* Task directions *
Copy the material below word for word, from its start through the line that contains "Looking at the screenshot, I should (x=698, y=602).", including that line. Leave out the pictures.

* Data section *
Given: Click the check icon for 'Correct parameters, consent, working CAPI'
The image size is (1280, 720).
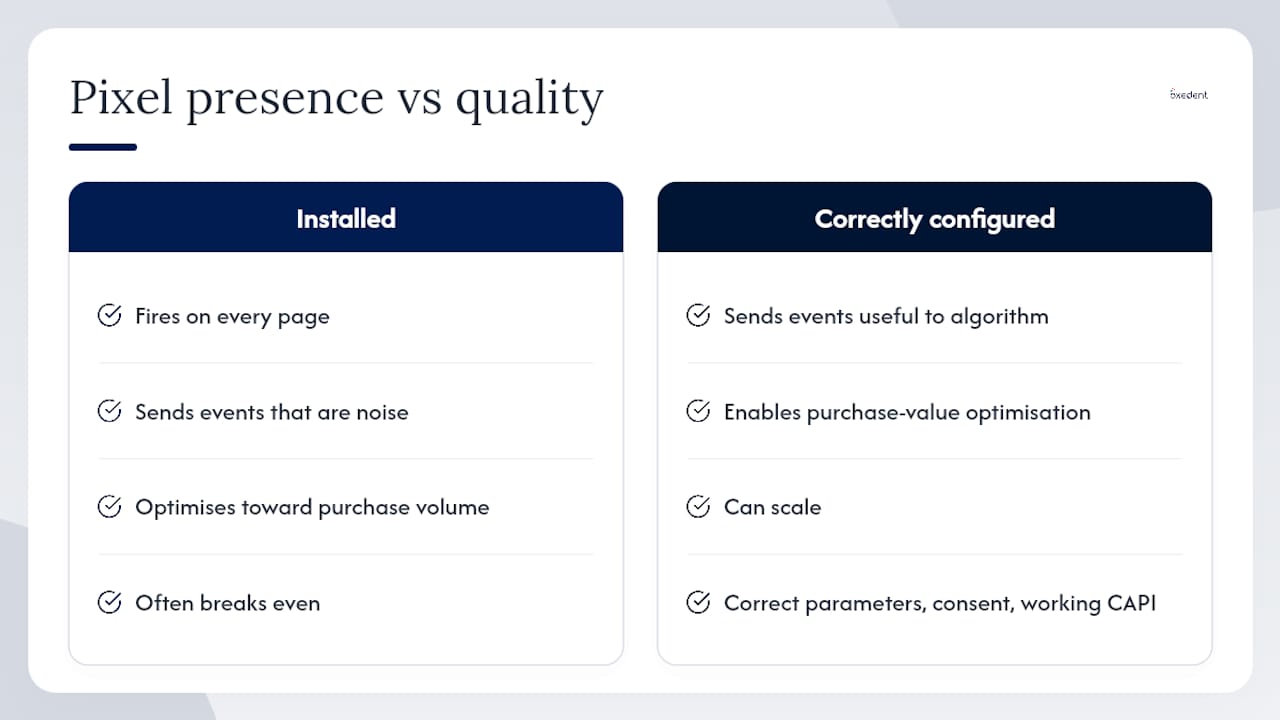Looking at the screenshot, I should (x=698, y=602).
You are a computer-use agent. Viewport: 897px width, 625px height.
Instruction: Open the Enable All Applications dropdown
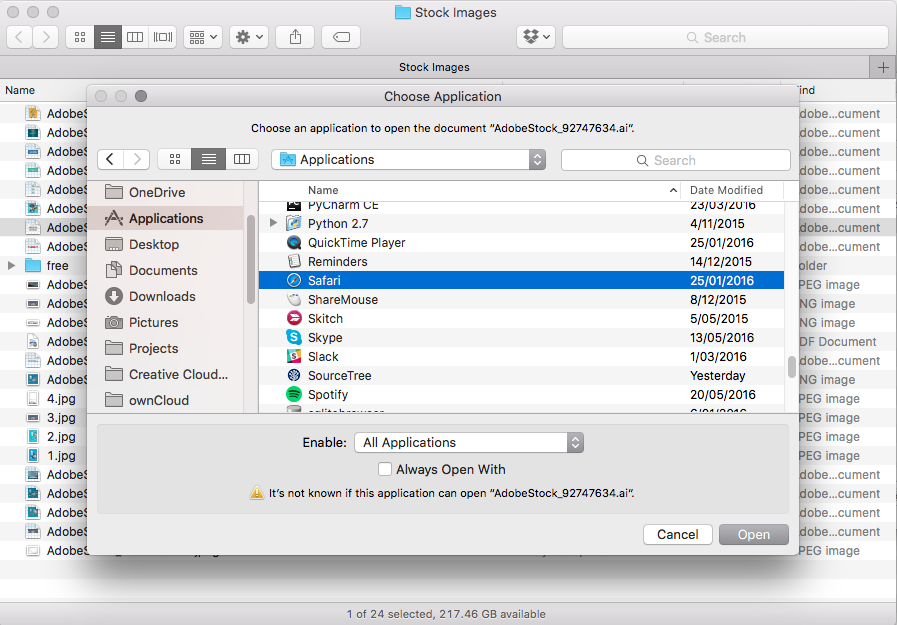click(469, 442)
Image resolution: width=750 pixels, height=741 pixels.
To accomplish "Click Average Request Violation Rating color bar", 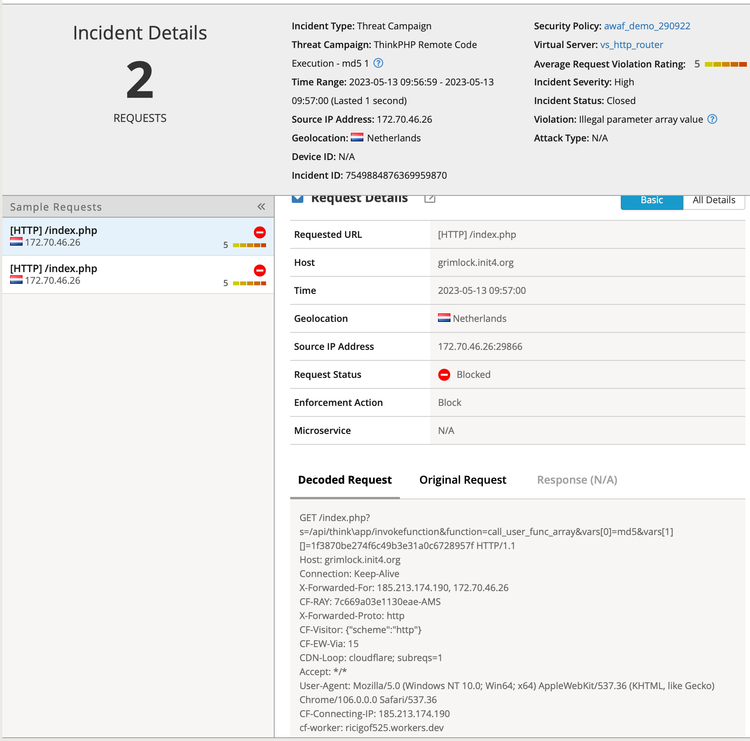I will (x=726, y=64).
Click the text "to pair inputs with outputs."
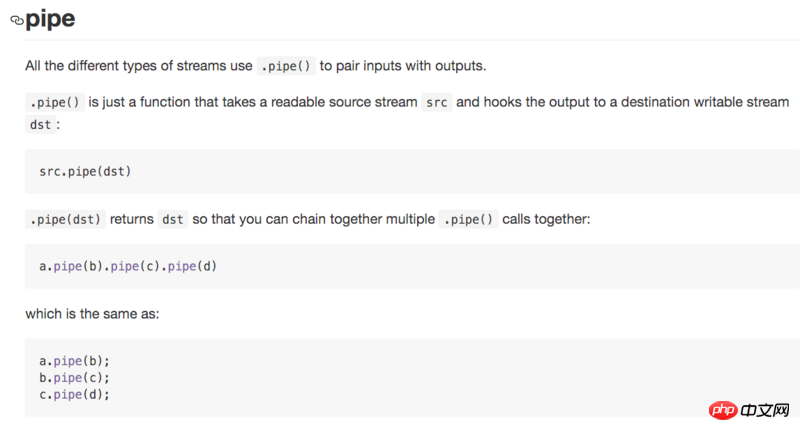800x430 pixels. pos(403,66)
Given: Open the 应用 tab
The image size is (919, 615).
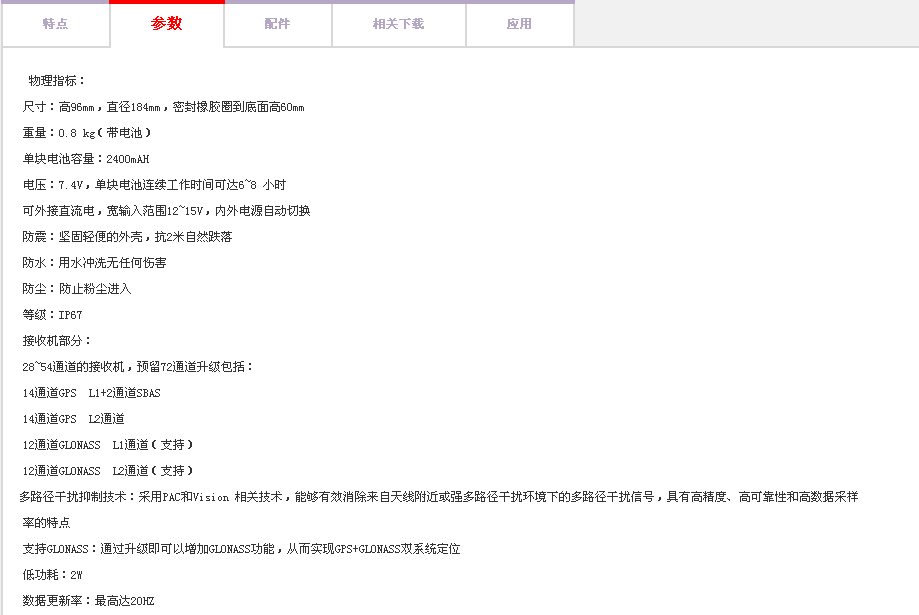Looking at the screenshot, I should pyautogui.click(x=519, y=24).
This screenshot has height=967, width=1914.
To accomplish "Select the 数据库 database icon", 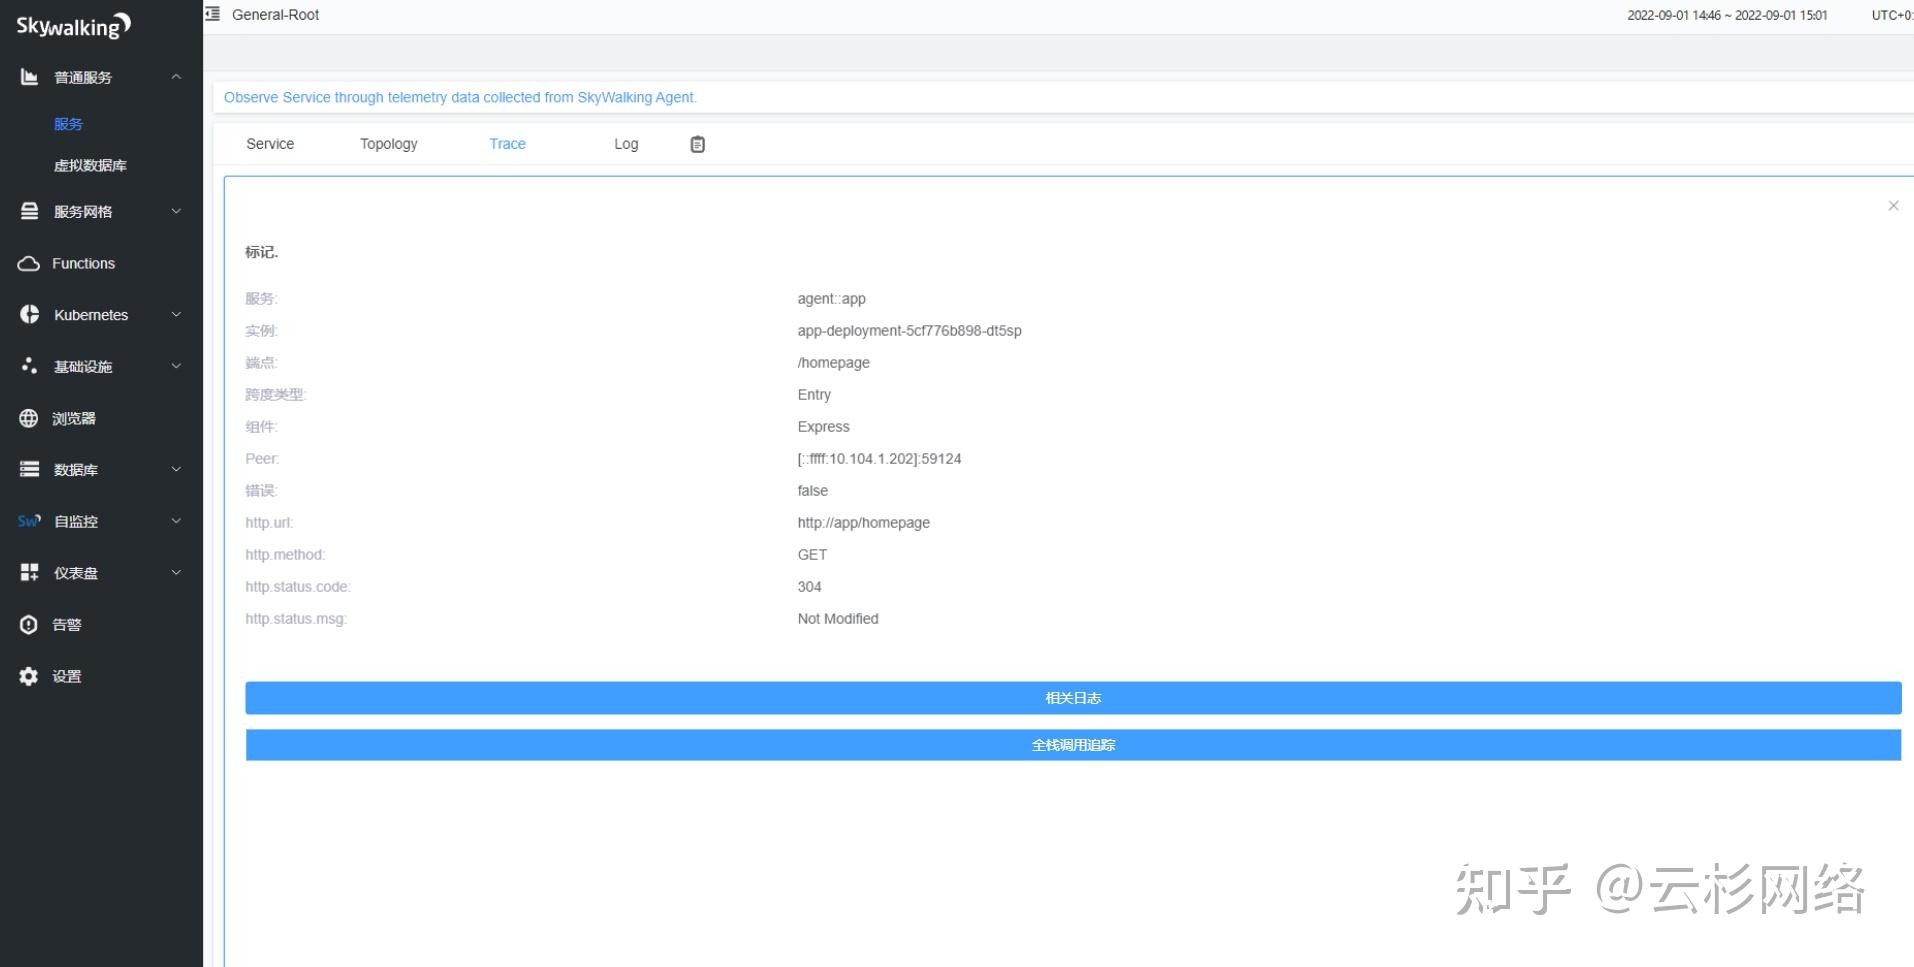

* Result for this exercise *
Given: Click the check icon for 'Correct parameters, consent, working CAPI'
The image size is (1280, 720).
Looking at the screenshot, I should (x=698, y=602).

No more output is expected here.